Published in International Conference on Signal Processing and Intelligent Systems (ICSPIS), 2021

Authors

Mohammad Hajipour, Mohammad Ali Akhaee, Ramin Toosi

Abstract

Automatic Speaker Verification (ASV) is a biometric authentication system identifying a person based on the voice presented to a system. Nowadays, due to the widespread use of these systems, various attacks are carried out on them. These attacks are in four different formats, which are impersonation, speech synthesis, voice conversion and replay attack. One of the most commonly used attacks is replay attack due to its simplicity. The purpose of this study is to provide a countermeasure system against replay attacks.
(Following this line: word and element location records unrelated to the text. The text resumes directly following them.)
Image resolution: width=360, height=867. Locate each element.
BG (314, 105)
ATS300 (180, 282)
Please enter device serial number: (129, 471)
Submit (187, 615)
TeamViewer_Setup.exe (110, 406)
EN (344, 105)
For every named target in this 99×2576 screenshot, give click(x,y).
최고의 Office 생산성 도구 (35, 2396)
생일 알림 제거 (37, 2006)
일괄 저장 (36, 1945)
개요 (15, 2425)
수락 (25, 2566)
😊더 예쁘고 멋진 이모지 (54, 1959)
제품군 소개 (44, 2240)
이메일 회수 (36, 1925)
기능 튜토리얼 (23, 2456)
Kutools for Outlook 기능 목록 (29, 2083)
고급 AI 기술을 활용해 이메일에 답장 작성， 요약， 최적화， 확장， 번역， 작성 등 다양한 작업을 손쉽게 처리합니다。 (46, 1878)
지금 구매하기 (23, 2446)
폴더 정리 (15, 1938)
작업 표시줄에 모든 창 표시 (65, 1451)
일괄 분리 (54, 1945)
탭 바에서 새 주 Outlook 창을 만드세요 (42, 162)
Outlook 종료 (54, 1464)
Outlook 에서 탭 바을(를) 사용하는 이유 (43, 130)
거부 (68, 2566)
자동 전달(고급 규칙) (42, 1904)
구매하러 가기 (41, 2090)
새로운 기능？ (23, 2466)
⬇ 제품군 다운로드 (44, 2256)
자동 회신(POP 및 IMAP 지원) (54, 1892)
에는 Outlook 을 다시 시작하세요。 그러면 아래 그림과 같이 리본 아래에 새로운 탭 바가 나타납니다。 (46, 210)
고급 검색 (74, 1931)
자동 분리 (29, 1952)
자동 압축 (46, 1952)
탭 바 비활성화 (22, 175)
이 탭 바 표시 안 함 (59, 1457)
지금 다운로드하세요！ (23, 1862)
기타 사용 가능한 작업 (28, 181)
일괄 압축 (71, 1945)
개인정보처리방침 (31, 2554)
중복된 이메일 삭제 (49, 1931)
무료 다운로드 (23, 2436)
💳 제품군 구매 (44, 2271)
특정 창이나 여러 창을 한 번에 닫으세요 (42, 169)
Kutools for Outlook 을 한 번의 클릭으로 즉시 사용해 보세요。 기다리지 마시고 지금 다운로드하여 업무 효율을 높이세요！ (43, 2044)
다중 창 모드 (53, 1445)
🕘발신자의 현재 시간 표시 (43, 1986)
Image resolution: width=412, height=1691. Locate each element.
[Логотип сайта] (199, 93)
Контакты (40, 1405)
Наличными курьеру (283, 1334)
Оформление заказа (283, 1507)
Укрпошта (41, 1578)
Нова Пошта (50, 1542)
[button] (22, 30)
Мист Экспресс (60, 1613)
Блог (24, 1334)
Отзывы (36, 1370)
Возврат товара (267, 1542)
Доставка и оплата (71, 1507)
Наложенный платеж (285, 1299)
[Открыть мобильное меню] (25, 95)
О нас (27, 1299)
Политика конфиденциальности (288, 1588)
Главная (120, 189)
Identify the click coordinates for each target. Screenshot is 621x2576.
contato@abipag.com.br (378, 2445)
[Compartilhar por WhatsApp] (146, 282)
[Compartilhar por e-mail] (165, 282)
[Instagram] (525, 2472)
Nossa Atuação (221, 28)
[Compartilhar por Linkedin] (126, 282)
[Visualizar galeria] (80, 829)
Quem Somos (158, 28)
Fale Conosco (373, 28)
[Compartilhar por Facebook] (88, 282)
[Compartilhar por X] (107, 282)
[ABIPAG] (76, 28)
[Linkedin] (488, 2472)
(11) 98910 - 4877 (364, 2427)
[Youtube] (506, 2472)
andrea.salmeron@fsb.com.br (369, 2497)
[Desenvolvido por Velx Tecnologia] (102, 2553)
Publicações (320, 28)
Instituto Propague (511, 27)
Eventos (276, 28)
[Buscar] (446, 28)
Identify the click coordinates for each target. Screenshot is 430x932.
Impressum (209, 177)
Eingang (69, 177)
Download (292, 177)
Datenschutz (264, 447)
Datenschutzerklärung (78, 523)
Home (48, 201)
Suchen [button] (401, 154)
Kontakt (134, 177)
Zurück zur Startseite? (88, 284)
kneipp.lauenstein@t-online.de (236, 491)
We found that the effect of noises generated by different recorders and playback devices on the spoof samples can be used as a criterion for attack detection. So this study analyzes the silent parts of the speech signal that include the noises of various recording and playback devices. Also due to the proper operation of deep convolutional neural networks in classification applications, we propose an ensemble classifier based on end to end neural networks architecture and residual structures to accurately distinguish spoof utterances from genuine ones. We have decreased the t-DCF metric on ASVspoof2019 database by almost 16% compared to similar models that have processed on full speech signals.